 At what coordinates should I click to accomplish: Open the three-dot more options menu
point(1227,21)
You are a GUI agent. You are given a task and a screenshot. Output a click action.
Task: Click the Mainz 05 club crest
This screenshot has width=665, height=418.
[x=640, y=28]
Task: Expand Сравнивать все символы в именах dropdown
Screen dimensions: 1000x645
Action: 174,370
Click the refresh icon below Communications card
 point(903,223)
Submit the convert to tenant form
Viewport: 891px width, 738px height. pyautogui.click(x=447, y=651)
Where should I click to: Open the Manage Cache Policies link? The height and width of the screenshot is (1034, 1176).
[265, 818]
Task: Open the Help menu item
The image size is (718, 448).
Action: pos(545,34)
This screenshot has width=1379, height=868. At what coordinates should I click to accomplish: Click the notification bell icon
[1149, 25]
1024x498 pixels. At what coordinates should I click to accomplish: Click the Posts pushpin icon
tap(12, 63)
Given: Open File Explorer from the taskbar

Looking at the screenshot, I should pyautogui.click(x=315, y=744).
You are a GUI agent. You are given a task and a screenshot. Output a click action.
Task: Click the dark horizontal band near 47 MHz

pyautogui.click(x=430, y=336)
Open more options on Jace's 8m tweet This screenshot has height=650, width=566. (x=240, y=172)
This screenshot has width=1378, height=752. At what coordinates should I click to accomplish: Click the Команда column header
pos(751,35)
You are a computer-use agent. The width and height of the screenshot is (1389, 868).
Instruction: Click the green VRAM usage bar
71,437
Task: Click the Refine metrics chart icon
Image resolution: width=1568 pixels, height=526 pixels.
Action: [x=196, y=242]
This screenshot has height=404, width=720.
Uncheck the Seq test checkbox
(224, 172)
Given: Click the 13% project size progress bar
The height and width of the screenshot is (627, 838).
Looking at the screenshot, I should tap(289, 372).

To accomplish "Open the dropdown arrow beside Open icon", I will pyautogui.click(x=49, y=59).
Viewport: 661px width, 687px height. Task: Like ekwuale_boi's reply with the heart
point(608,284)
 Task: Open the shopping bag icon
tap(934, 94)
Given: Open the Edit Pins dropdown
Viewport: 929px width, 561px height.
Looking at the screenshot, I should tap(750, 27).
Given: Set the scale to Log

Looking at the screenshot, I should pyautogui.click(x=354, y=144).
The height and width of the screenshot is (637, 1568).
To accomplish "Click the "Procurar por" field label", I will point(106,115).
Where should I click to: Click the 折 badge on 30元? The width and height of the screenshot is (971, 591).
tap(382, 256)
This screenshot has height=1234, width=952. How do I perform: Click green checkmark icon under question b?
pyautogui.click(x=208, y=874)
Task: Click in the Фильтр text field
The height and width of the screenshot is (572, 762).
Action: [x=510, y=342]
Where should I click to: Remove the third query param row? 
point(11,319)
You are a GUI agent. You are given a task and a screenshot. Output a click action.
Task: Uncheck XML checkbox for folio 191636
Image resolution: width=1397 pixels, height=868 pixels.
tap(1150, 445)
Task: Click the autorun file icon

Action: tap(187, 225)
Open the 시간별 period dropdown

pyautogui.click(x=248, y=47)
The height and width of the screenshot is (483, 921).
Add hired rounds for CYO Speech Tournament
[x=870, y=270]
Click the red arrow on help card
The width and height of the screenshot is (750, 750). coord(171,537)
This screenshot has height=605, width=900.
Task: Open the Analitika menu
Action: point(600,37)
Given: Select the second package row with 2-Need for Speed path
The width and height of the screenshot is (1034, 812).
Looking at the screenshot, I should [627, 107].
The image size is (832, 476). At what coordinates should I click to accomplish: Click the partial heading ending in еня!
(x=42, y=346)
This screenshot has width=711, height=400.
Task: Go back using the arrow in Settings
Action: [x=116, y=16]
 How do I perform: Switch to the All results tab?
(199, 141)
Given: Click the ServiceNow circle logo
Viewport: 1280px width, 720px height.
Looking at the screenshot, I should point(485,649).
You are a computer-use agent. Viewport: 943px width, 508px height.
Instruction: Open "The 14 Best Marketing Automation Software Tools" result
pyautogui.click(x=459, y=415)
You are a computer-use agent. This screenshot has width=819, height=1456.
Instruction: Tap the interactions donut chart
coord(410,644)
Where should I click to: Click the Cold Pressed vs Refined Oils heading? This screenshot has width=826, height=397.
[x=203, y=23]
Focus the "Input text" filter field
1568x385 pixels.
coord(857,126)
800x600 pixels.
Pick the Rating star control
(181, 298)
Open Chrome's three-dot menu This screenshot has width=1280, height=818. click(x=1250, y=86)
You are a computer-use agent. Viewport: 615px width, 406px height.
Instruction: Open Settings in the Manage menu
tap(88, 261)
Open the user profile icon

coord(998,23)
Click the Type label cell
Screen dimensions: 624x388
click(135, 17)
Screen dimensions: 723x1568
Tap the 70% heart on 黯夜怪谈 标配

Action item
Look above for the line holding "The height and width of the screenshot is (627, 838)." and the line holding "The height and width of the screenshot is (483, 921).". Retype both, and every line between them, word for word and nothing else.

Written solution
The height and width of the screenshot is (627, 838).
Looking at the screenshot, I should tap(289, 372).

To accomplish "Open the dropdown arrow beside Open icon", I will pyautogui.click(x=49, y=59).
Viewport: 661px width, 687px height. Task: Like ekwuale_boi's reply with the heart
point(608,284)
 Task: Open the shopping bag icon
tap(934, 94)
Given: Open the Edit Pins dropdown
Viewport: 929px width, 561px height.
Looking at the screenshot, I should tap(750, 27).
Given: Set the scale to Log

Looking at the screenshot, I should pyautogui.click(x=354, y=144).
The height and width of the screenshot is (637, 1568).
To accomplish "Click the "Procurar por" field label", I will point(106,115).
Where should I click to: Click the 折 badge on 30元? The width and height of the screenshot is (971, 591).
tap(382, 256)
This screenshot has height=1234, width=952. How do I perform: Click green checkmark icon under question b?
pyautogui.click(x=208, y=874)
Task: Click in the Фильтр text field
The height and width of the screenshot is (572, 762).
Action: [x=510, y=342]
Where should I click to: Remove the third query param row? 
point(11,319)
You are a GUI agent. You are given a task and a screenshot. Output a click action.
Task: Uncheck XML checkbox for folio 191636
Image resolution: width=1397 pixels, height=868 pixels.
tap(1150, 445)
Task: Click the autorun file icon

Action: tap(187, 225)
Open the 시간별 period dropdown

pyautogui.click(x=248, y=47)
The height and width of the screenshot is (483, 921).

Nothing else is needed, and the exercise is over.